--- Text provided ---

------------------------------------------------------------------------

Pros And Cons Of Backtesting

Backtesting is, unfortunately, not a bulletproof way to riches. It has many advantages, but it also comes with disadvantages.

In this lesson, we look at both the pros and cons of backtesting. Let’s start with the advantages:

Advantages of backtesting

There are 5 main advantages of backtesting:

Advantage 1: you can confirm or falsify a trading idea

Backtesting works because you can easily check if something has worked in the past or not.

  • Is, for example, the Turnaround Tuesday in stocks true or just a myth? Just define the rules and start the backtest. You’ll find out in five minutes.
  • Do you believe you see an interesting pattern in the chart? Then quantify it with strict buy and sell rules and test it. We tend to see patterns when in reality there are none.

Did the strategy work in the past? If something has not worked in the past, you can easily falsify your hypothesis and go on to test another idea. If it has not worked in the past, why should it work in the future?

------------------------------------------------------------------------

--- Given information ---
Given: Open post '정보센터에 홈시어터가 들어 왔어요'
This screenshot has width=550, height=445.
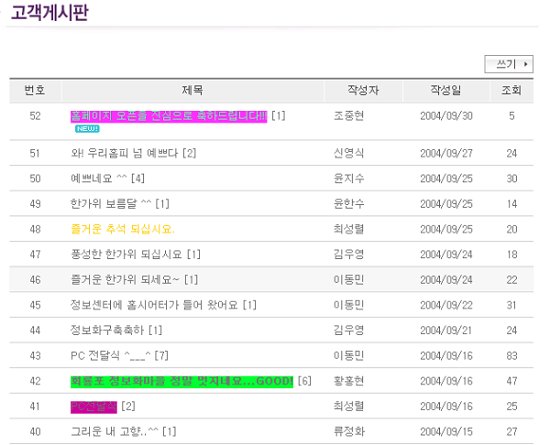Looking at the screenshot, I should (154, 305).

------------------------------------------------------------------------

--- Directions ---
1. Repeat the passage of the backtesting lesson from "Did the strategy" to "in the future?", keeping every word unchanged.
2. Summarize the backtesting lesson in two sentences.
3. According to the backtesting lesson, how many main advantages does backtesting have?

--- Answers given ---
1.
Did the strategy work in the past? If something has not worked in the past, you can easily falsify your hypothesis and go on to test another idea. If it has not worked in the past, why should it work in the future?

2. Backtesting is not a bulletproof way to riches, since it has both advantages and disadvantages. Its first main advantage is that it lets you confirm or falsify a trading idea, such as the Turnaround Tuesday in stocks or a chart pattern, by testing with strict rules whether it worked in the past.

3. Backtesting has five main advantages.